The reasons for the disparity — set in place decades ago, when mental health care was isolated from the rest of health care — are multiple. Determining what is “medically necessary” in mental health is more loosely defined than in the rest of medicine. Federal and state regulators are often too overburdened to enforce parity laws. Also, there is a shortage of mental health professionals, and only a portion of them contract with insurance companies because they can make more money accepting direct payment from patients.
Those in the business use the term “ghost network,” meaning an insurance company might provide a long list of mental health providers in network, but hardly any are actually accepting new patients.

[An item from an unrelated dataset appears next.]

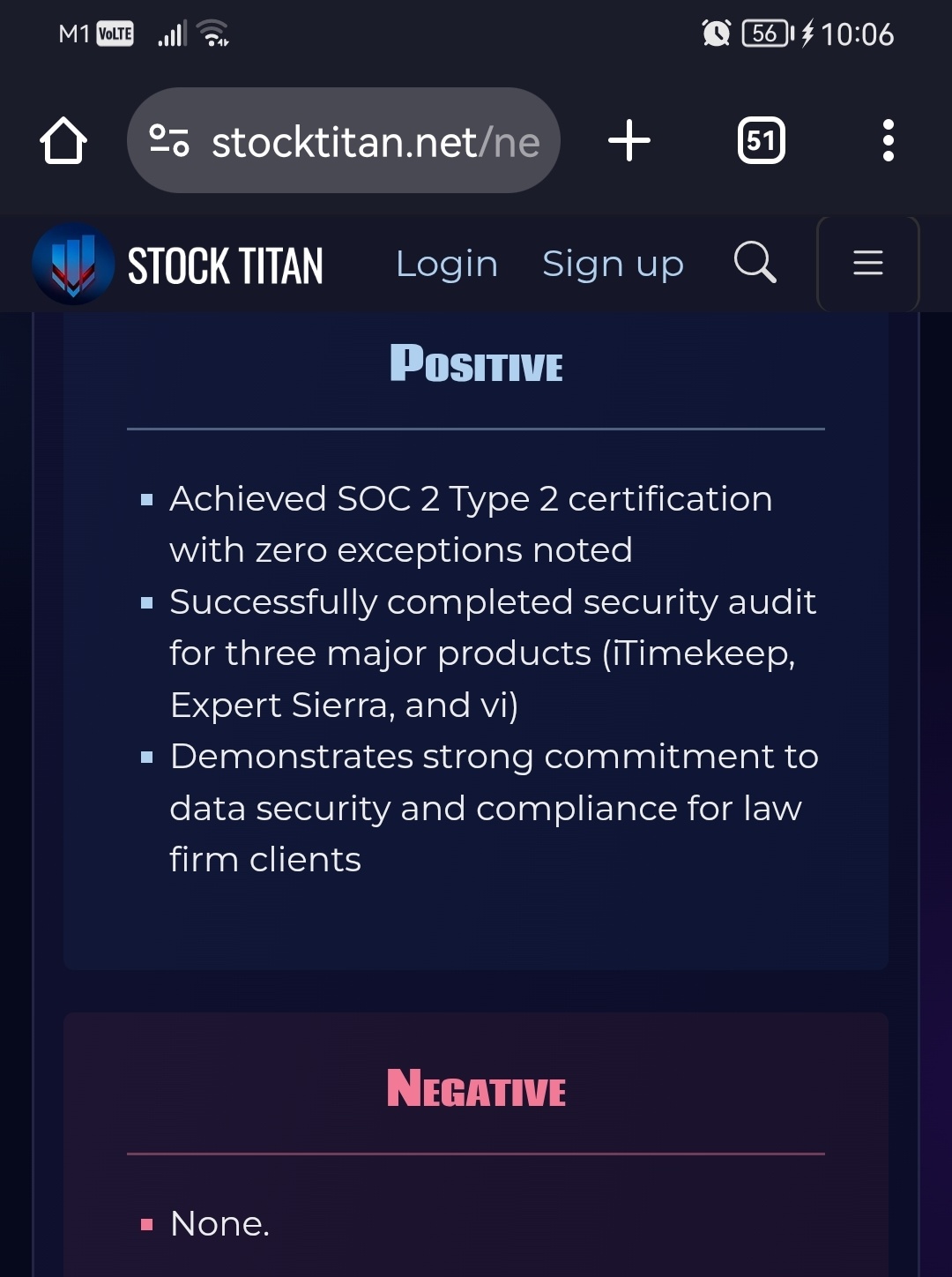
Task: Tap the alarm icon in status bar
Action: 716,34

In Colorado, which passed its own parity laws in 1997 and 2007, legislation introduced this week would add more teeth. House Bill 1269 aims to close loopholes and force insurance companies to provide proof to state officials that they are complying.

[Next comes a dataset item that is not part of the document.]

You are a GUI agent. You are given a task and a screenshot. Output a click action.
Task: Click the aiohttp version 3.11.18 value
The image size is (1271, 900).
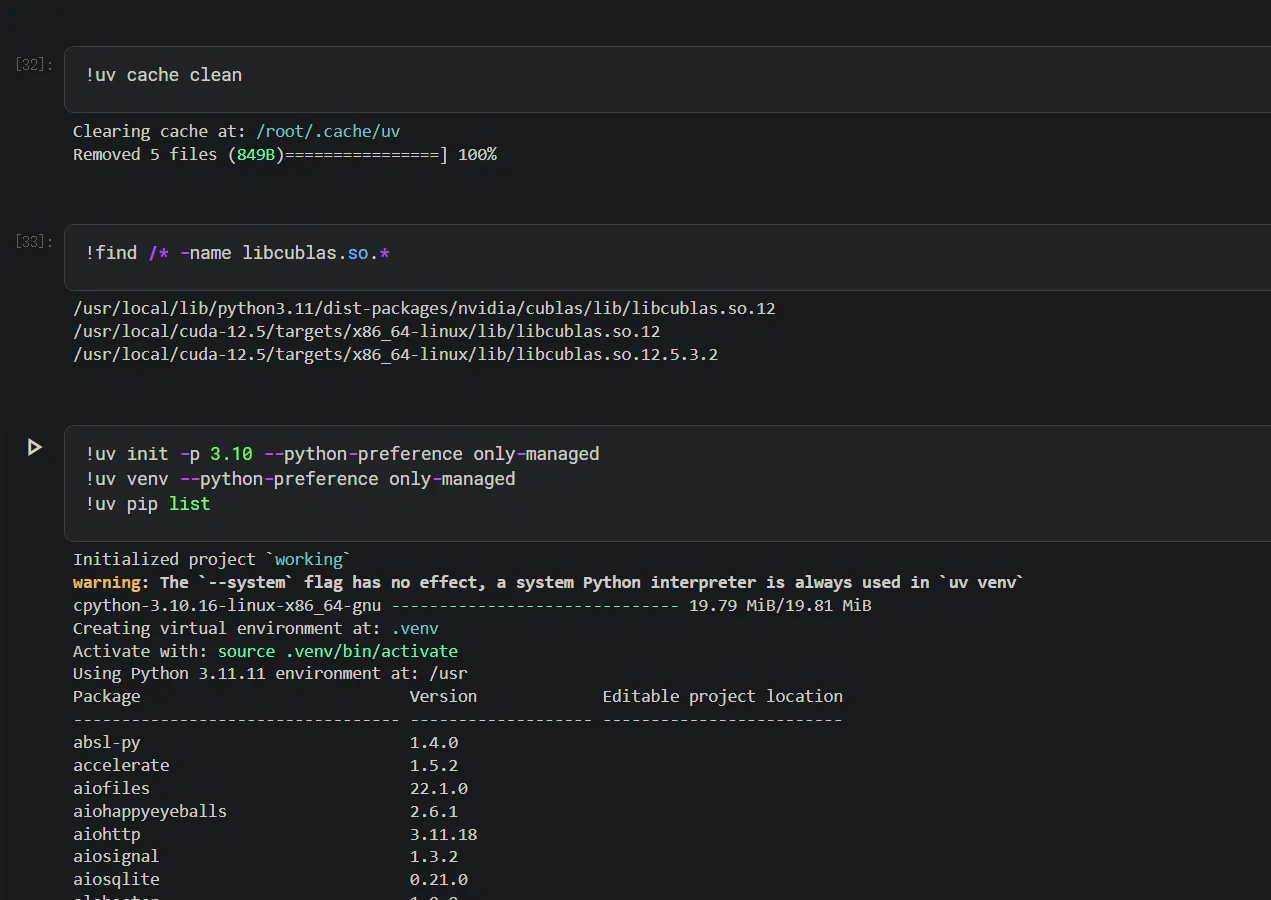443,834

“The reason that we have different types of health insurance — for physical and mental health — is because we made it that way in the 1960s,” said Dr. Benjamin Miller, chief strategy officer for the Well Being Trust, a foundation that focuses on mental health. “We are trying to right a wrong.
“It’s 2019, for heaven’s sake. It should not be separate.”
Miller urged lawmakers to “stand up and say this is a priority to enforce” and noted that many people do not even realize parity in mental health coverage is even a law.
“Most people don’t have the resources or the time to figure out what is going on,” he said. “It’s the cruelest irony — the people that need care the most have to work the hardest to get it.”
For the Cookes, the turmoil began when their eighth-grader was so full of anxiety that she would no longer go to school. They tried homeschooling. They tried therapy, paying extra for psychologists and psychiatrists because there were no “in network” doctors accepting new patients in their hometown of Boulder.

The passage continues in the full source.